The Naked Future by Patrick Tucker

The Naked Future by Patrick Tucker

Author:Patrick Tucker
Language: eng
Format: epub, mobi
Publisher: Penguin Group US
Published: 2014-03-05T16:00:00+00:00


The End of Teaching

It’s January 2012, the setting is the Ethiopian village of Wenchi, which sits on the rim of a volcanic crater lake some eleven thousand feet above sea level. Wenchi village is one of the poorest communities in one of the poorest countries in the world. The majority of the houses here, without running water or electricity, are scarcely larger than a single room. They have dirt floors and roofs constructed of branches, which seem to provide little more than shade.

A group of non-governmental organization (NGO) workers arrives in the village from the nearby capital of Addis Ababa. They bring with them a sealed cardboard box. The workers have a brief conversation with one of the village elders and explain that inside the box are tablet computers, one for every child in the village ages four to eleven. The tablets have been outfitted with solar screens so they can charge in the sun and come fully loaded with hundreds of apps, movies, and games, all in English. English is the official language of this village and this was the chief criterion in its selection for this gift.

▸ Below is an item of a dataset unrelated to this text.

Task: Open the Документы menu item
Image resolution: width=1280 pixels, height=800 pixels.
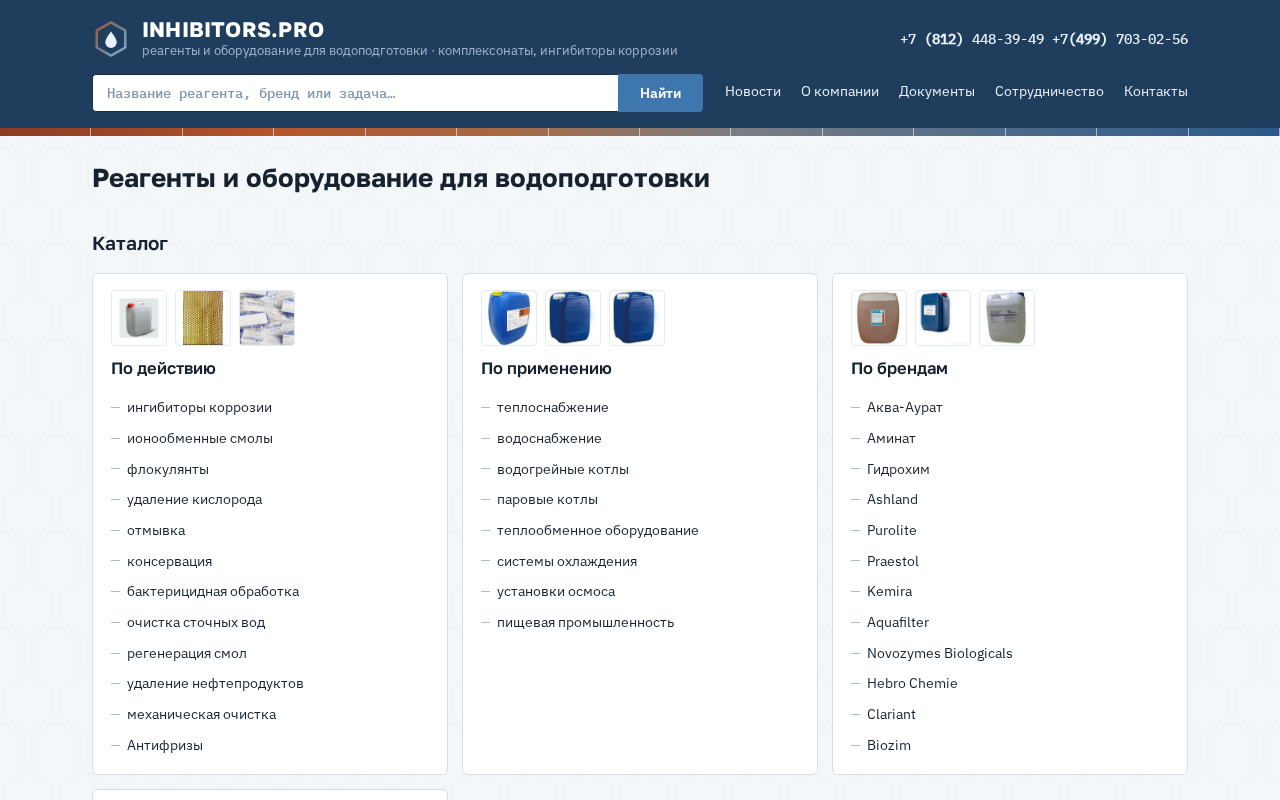Action: (937, 91)
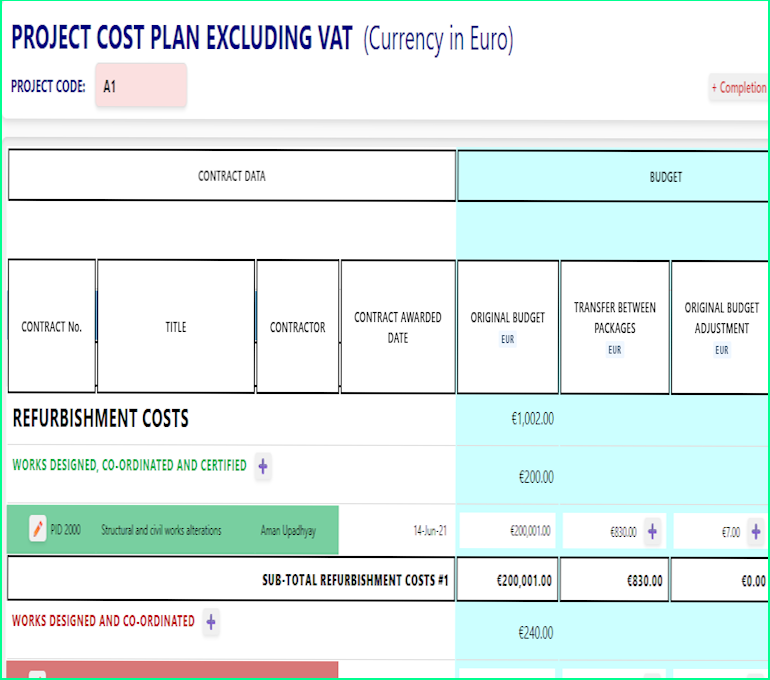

But “English speaking” is just a technical designation because the population of this village is illiterate down to the last person and unable to understand instructions or subtitles that are part of the apps or the movies on the devices. In fact, almost no one here has ever encountered the written word in any form. There are no street signs, no candy wrappers, Coke bottles, flyers, or advertisements. It is a tabula rasa in the desert.

The relief workers from Addis Ababa leave the box and return to the capital. They will circle back to the village soon, in about a week or so, to swap out the subscriber identity module (SIM) cards in the tablet PCs.

Software running on the tablets will log every keystroke and swipe when it occurs. The devices will record each child’s progression through the games and apps, step-by-step, command by command. The cards will then be express mailed from Addis Ababa to Cambridge, Massachusetts, where Nicholas Negroponte and a team of researchers he’s assembled will analyze the data and search for clues to reveal how the children are improving at written and spoken English despite having no instruction whatsoever.

Skip ahead a few months. On October 25, 2012, Negroponte stands in front of a gathering of technology enthusiasts at MIT to relay what months of research have uncovered. “In five days they were using forty-seven apps per day,” says Negroponte. “In two weeks they were singing ABC songs.” By the end of five weeks, Negroponte reports that several were able to activate the tablet’s disabled camera and take their photos. “They hacked Android!” he shouts to the crowd.3

Negroponte is the founder of the MIT Media Lab. He’s credited with being the first investor in Wired magazine and is the author of the 1995 bestseller Being Digital, a forward-looking treatise on the future of man and machine that seems to grow only more influential with the spread of the Internet.